> [AIM OF THE TASK]
In the listing that follows, locate the line containing "You are a computer-use agent. 1426x840" and the line containing "Select slide 4". Retype exactly those two lines and every line between them, and nothing more.

> [MATERIAL SHOWN]
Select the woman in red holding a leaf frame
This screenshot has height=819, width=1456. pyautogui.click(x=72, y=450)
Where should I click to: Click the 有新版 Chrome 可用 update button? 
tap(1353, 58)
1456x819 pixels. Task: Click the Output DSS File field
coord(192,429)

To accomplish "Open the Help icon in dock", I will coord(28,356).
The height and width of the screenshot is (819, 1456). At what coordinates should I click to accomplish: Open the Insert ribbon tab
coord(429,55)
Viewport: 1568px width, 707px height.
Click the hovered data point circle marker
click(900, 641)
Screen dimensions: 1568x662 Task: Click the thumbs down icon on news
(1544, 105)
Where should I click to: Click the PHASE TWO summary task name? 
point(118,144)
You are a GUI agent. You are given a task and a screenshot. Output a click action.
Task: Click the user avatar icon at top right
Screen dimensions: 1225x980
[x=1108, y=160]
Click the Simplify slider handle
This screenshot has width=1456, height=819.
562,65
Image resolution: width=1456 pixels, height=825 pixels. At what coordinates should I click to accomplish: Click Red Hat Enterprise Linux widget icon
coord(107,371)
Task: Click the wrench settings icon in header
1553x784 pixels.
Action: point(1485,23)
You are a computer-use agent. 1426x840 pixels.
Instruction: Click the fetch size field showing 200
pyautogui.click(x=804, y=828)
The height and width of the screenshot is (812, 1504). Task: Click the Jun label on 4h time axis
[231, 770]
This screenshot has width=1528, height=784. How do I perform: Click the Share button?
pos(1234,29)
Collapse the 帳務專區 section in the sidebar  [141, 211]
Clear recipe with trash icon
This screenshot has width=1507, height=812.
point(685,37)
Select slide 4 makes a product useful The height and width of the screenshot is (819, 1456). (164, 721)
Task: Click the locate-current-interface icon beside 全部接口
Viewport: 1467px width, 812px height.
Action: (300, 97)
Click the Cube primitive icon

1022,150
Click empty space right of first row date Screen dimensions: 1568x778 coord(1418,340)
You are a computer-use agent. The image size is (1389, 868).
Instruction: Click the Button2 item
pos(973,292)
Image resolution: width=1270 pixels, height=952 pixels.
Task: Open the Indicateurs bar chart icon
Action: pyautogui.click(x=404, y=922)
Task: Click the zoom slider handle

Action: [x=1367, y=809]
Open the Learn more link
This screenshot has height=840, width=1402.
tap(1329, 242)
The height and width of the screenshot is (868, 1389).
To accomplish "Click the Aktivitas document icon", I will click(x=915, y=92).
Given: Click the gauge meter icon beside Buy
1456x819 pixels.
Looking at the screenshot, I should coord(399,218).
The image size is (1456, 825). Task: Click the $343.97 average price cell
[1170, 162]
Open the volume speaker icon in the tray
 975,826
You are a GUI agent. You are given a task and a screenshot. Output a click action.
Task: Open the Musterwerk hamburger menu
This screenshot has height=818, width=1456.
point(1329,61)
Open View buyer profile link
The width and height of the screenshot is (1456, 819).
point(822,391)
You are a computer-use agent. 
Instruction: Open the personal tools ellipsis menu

> [RESULT BELOW]
You are a computer-use agent. 1426x840 pixels.
Instruction: Click the fetch size field showing 200
pyautogui.click(x=804, y=828)
The height and width of the screenshot is (812, 1504). Task: Click the Jun label on 4h time axis
[231, 770]
This screenshot has width=1528, height=784. How do I perform: Click the Share button?
pos(1234,29)
Collapse the 帳務專區 section in the sidebar  [141, 211]
Clear recipe with trash icon
This screenshot has width=1507, height=812.
point(685,37)
Select slide 4 makes a product useful The height and width of the screenshot is (819, 1456). (164, 721)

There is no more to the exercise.